Upon reaching the line containing "Home (215, 2458)", output that line and all remaining lines exactly, through the end of the entries, and output nothing before it.
==== EXCERPTED DATA
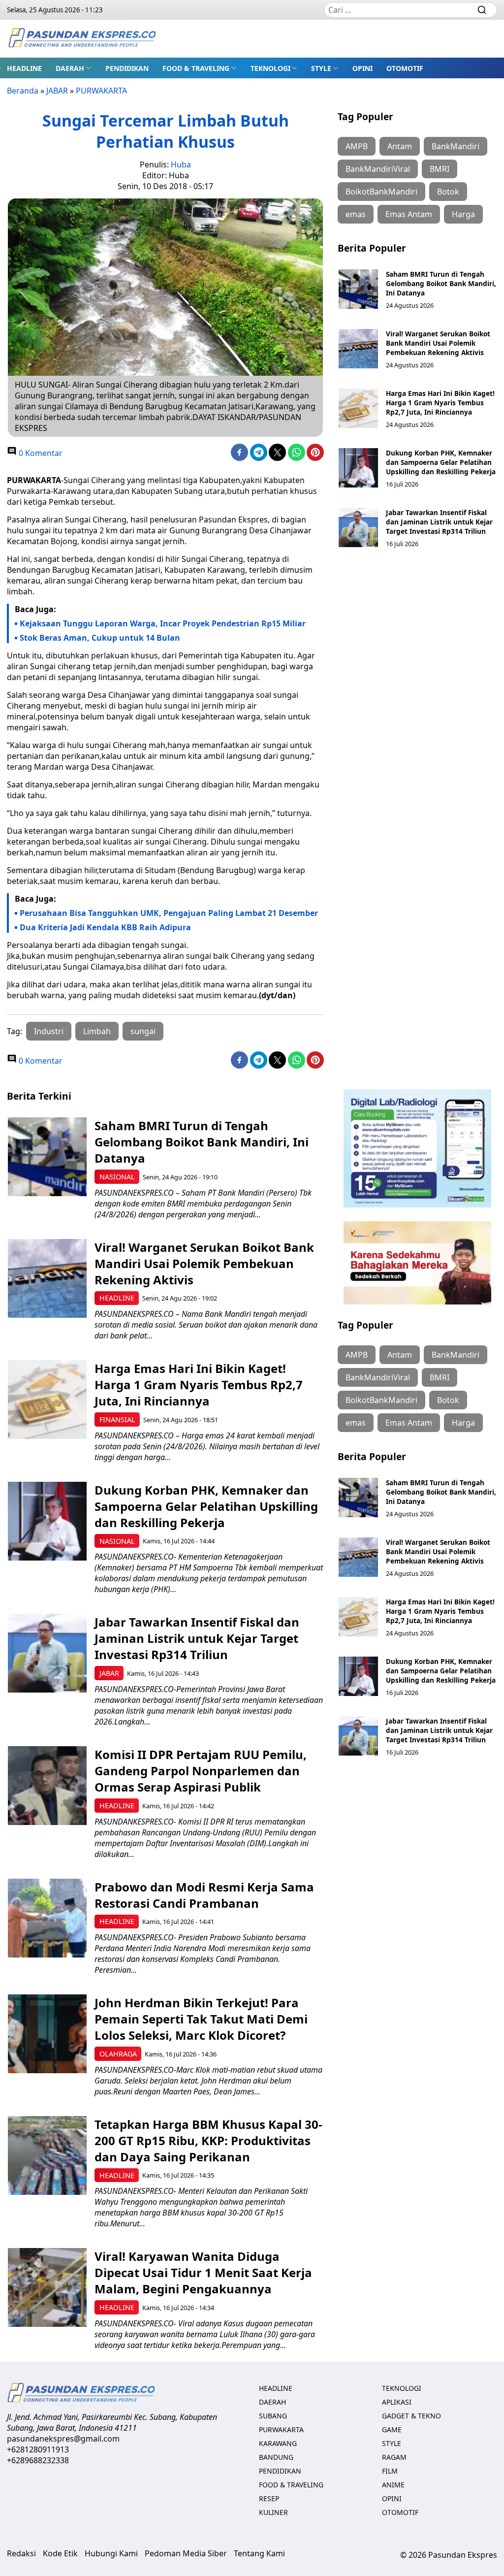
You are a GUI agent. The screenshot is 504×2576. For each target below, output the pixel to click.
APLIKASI (396, 2402)
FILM (390, 2471)
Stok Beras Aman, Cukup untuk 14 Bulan (100, 637)
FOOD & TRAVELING (195, 68)
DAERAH (70, 68)
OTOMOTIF (404, 68)
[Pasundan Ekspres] (82, 39)
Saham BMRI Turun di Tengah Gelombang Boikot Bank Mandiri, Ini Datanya (441, 283)
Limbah (97, 1031)
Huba (181, 164)
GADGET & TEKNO (411, 2415)
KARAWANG (278, 2443)
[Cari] (481, 10)
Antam (399, 146)
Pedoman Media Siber (186, 2553)
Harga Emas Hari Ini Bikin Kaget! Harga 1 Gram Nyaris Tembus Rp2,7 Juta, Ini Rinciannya (440, 403)
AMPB (357, 146)
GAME (392, 2429)
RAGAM (394, 2457)
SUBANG (273, 2415)
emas (356, 214)
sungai (143, 1031)
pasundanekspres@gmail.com (63, 2438)
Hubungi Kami (111, 2553)
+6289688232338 (38, 2460)
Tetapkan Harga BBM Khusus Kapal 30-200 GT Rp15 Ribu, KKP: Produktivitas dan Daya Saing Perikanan (208, 2140)
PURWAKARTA (101, 90)
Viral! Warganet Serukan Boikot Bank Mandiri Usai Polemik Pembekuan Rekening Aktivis (438, 343)
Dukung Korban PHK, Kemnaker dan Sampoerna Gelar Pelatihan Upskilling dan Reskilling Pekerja (441, 462)
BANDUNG (276, 2457)
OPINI (362, 68)
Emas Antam (408, 214)
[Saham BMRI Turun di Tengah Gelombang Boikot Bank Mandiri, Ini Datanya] (358, 289)
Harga (463, 214)
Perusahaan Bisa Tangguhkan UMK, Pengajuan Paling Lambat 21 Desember (169, 913)
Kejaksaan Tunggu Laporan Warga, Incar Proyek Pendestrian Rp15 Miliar (163, 623)
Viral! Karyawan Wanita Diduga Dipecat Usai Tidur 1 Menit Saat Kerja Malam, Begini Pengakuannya (203, 2272)
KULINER (273, 2512)
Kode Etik (60, 2553)
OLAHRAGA (118, 2053)
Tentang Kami (259, 2553)
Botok (448, 191)
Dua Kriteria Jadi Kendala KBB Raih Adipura (105, 927)
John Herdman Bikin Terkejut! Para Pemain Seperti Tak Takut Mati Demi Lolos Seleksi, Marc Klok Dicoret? (201, 2018)
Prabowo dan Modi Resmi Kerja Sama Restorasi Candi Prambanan (204, 1895)
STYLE (321, 68)
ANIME (393, 2484)
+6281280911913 (38, 2449)
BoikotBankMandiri (381, 191)
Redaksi (21, 2553)
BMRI (439, 168)
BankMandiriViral (378, 168)
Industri (48, 1031)
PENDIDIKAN (127, 68)
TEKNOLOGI (270, 68)
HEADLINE (24, 68)
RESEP (269, 2498)
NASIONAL (117, 1176)
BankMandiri (455, 146)
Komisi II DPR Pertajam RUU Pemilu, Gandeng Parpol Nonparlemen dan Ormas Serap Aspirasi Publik (200, 1770)
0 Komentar (40, 453)
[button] (74, 68)
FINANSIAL (117, 1419)
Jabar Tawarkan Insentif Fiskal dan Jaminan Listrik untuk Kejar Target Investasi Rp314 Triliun (439, 522)
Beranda (22, 90)
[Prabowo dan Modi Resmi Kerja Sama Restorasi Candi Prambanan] (47, 1918)
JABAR (57, 90)
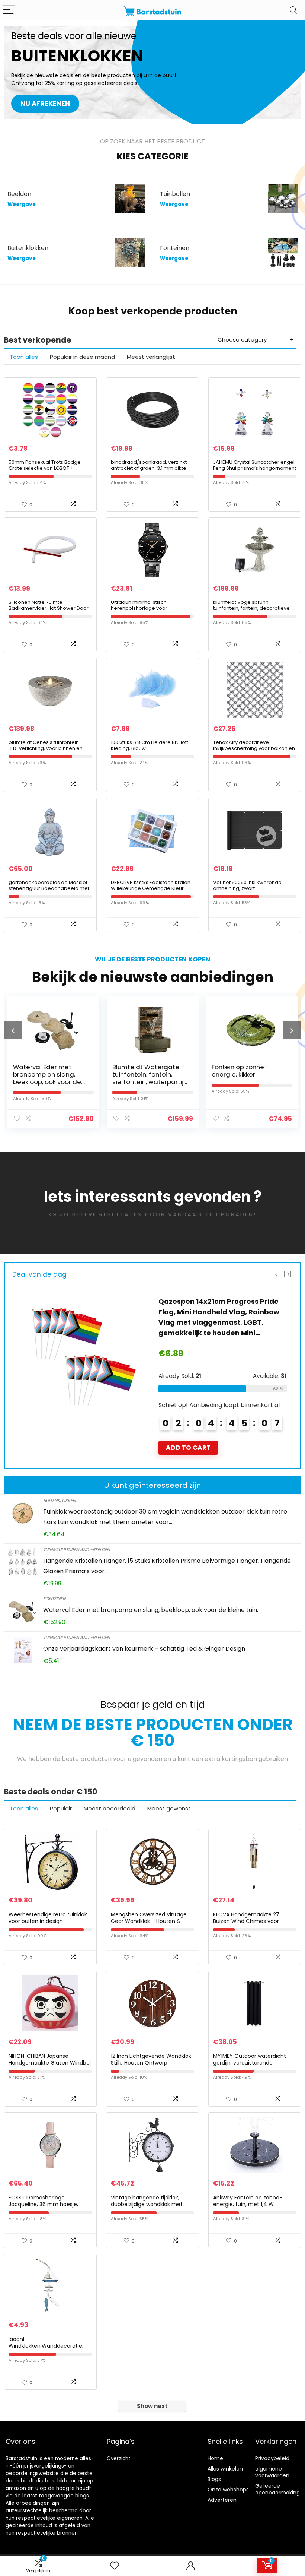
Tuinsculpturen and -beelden (76, 1549)
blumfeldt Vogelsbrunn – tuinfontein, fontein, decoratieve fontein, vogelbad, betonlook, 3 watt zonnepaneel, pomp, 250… (251, 611)
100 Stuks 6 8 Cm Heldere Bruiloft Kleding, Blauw (149, 745)
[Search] (293, 10)
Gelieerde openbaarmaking (277, 2489)
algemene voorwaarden (272, 2472)
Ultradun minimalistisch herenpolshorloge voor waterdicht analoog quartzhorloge (139, 611)
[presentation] (13, 1030)
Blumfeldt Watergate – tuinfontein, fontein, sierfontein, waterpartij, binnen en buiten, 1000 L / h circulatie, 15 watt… (49, 1081)
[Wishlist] (114, 2565)
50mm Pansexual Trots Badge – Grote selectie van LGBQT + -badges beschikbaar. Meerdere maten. (48, 471)
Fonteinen (54, 1599)
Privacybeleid (272, 2458)
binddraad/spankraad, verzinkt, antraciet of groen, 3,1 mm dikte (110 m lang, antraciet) (149, 468)
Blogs (214, 2479)
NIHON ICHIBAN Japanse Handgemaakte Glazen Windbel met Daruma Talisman (50, 2062)
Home (215, 2458)
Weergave (21, 204)
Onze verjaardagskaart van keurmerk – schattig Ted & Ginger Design (144, 1648)
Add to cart (188, 1426)
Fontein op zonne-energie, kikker (140, 1070)
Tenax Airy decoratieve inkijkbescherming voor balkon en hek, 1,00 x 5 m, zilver (254, 748)
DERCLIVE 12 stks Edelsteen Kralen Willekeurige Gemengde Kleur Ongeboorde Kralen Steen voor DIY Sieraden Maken (150, 891)
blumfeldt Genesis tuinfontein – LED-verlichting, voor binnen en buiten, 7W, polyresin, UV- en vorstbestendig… (46, 751)
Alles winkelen (225, 2468)
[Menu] (9, 10)
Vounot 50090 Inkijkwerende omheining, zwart (247, 885)
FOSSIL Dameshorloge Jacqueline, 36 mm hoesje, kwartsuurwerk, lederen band (46, 2204)
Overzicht (119, 2458)
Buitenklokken (59, 1500)
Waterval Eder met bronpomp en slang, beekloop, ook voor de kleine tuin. (150, 1610)
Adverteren (222, 2500)
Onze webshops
========
• REPLY:
Home (215, 2458)
Weergave (21, 204)
Onze verjaardagskaart van keurmerk – schattig Ted & Ginger Design (144, 1648)
Add to cart (188, 1426)
Fontein op zonne-energie, kikker (140, 1070)
Tenax Airy decoratieve inkijkbescherming voor balkon en hek, 1,00 x 5 m, zilver (254, 748)
DERCLIVE 12 stks Edelsteen Kralen Willekeurige Gemengde Kleur Ongeboorde Kralen Steen voor DIY Sieraden Maken (150, 891)
blumfeldt Genesis tuinfontein – LED-verlichting, voor binnen en buiten, 7W, polyresin, UV- en vorstbestendig… (46, 751)
Alles winkelen (225, 2468)
[Menu] (9, 10)
Vounot 50090 Inkijkwerende omheining, zwart (247, 885)
FOSSIL Dameshorloge Jacqueline, 36 mm hoesje, kwartsuurwerk, lederen band (46, 2204)
Overzicht (119, 2458)
Buitenklokken (59, 1500)
Waterval Eder met bronpomp en slang, beekloop, ook voor de kleine tuin. (150, 1610)
Adverteren (222, 2500)
Onze webshops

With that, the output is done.